■ **Work instructions**
- a) In the passage on lineage fitness and drift, what is a typical μ50 at the baseline Ks?
- b) Pick up the passage on lineage fitness and drift right after its final sentence and keep writing it.

As expected, improving the relative fitness of an organism gave it a chance to overcome negative selection via drift (**Figure 4**).

The increases in *μ*_{max} corresponding to the least successful lineage having a 50% chance to become thriving, which we denote as *μ*_{50}, are represented by the dark circles in **Figure 4**. At the baseline *K*_{s} a typical *μ*_{50} is in the range of 10-30%, with the exact value affected by initial spacing and population size (*i*.*e*., crowding). Decreasing *K*_{s,} as expected, reduces *μ*_{50} – even to the point where so long as substrate uptake affinities are ‘good enough’, the initially failing organism may have excellent odds despite having a *μ*_{max} notably lower than its peers. The overall effect, for a given crowding condition, is a semi-linear ‘cliff ‘of *μ*_{50} values where *μ*_{50} changes inversely with *K*_{s}. Qualitatively speaking, the location of that ‘cliff’ was shifted to the right (higher *μ*_{50}) when crowding was increased either via initial population size.

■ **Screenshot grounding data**

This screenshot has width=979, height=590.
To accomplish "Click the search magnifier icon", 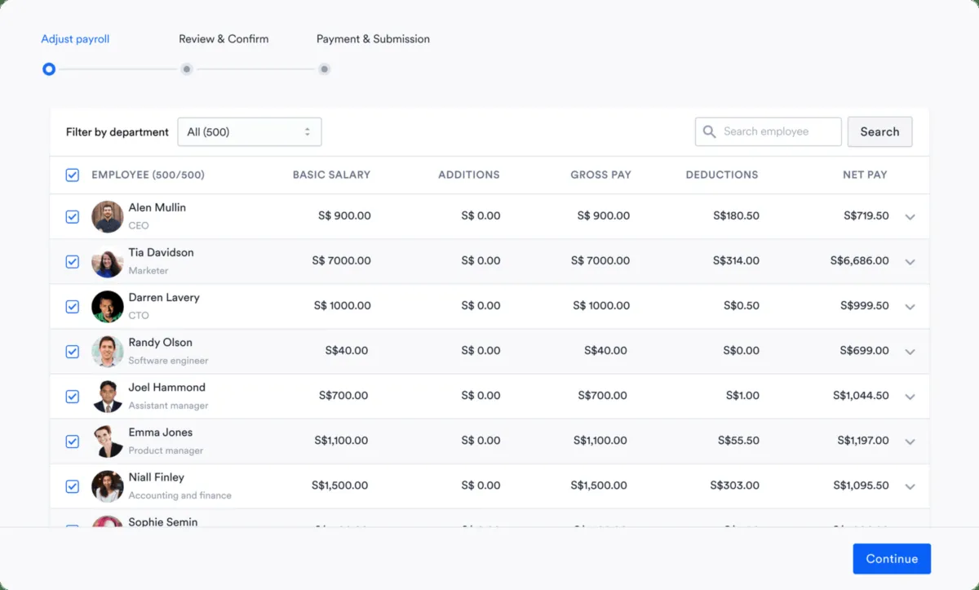I will pos(709,132).
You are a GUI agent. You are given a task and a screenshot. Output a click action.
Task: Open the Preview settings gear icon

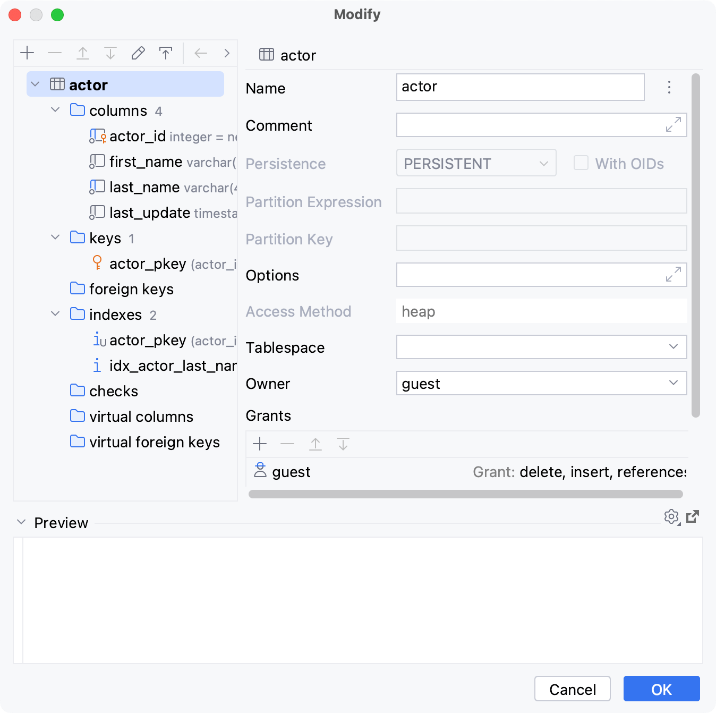coord(671,517)
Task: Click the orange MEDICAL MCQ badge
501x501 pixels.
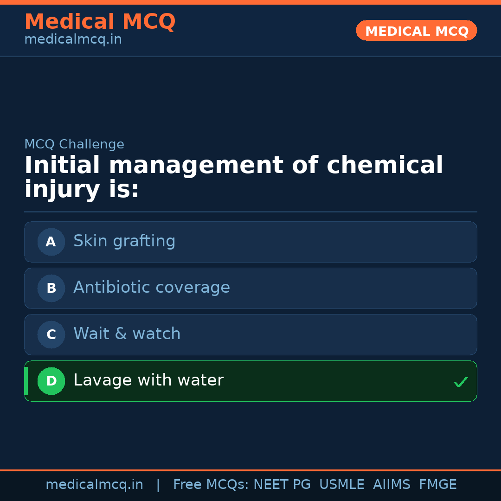Action: [416, 31]
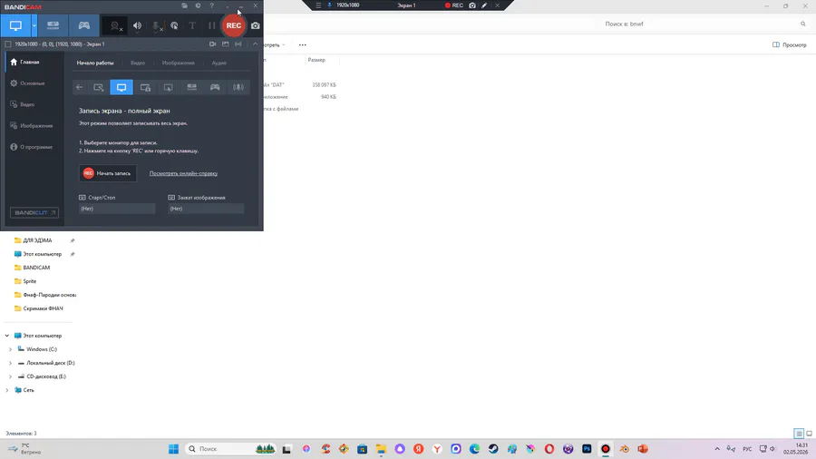
Task: Open the Bandicam output folder icon
Action: click(x=184, y=5)
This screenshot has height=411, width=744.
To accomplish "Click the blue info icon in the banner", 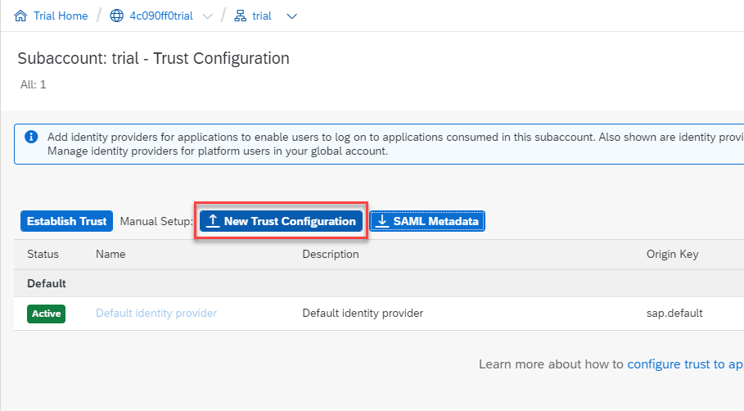I will tap(31, 137).
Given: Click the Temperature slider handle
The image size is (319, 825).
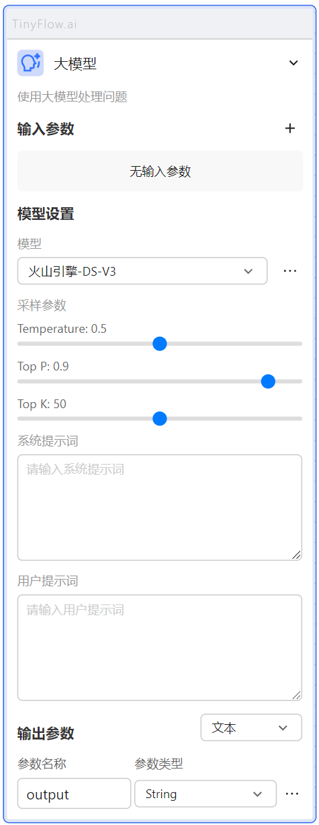Looking at the screenshot, I should [159, 344].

■ **Responses in order**
- a) A typical μ50 is in the range of 10-30%.

- b)
Areas where the probability of thriving is neither 0 (drift dominated) nor 1 (fitness dominated), are, by definition, areas where drift and fitness both determine success. The widths of these areas are denoted as *spread* and are indicated by the dotted horizontal lines and crosses in **Figure 4**. The full length of the line denotes the *spread*_{95} area, which is the range of *μ*_{max} for a given *K*_{S} which corresponds to a 2.5% to 97.5% chance of thriving. The crosses represent a similar range, *spread*_{68}, which corresponds to a 16% to 85% chance of thriving.

Because the *μ*_{50} values are also the centre point of the *spread* regions, spread shifted in the same manner as *μ*_{50}. However, the actual magnitudes of *spread* did not necessarily follow the same patterns. First, there was no guaranteed symmetry about *K*_{s.} For example, for 9 initial organisms separated by 5 diameters, the *spread*_{95} for *K*_{s} of -30% and 30% are visibly different (**Figure 4**, row 2 column 2). Though the asymmetry varied between crowding conditions, it generally manifested as spread widening with increasing *K*_{s}. Second, there was no clear monotonic trend with spread values corresponding to crowding. A spacing of 5 diameters appeared to produce the widest spreads, *ceteris paribus*. Further, there was no clear rule determining which of the two spacing extremes would have a larger *spread*. For example, with 4 initial bacteria a spacing of 10 diameters resulted in larger spreads than in 2.5 diameters, but the opposite occurred with 16 initial bacteria.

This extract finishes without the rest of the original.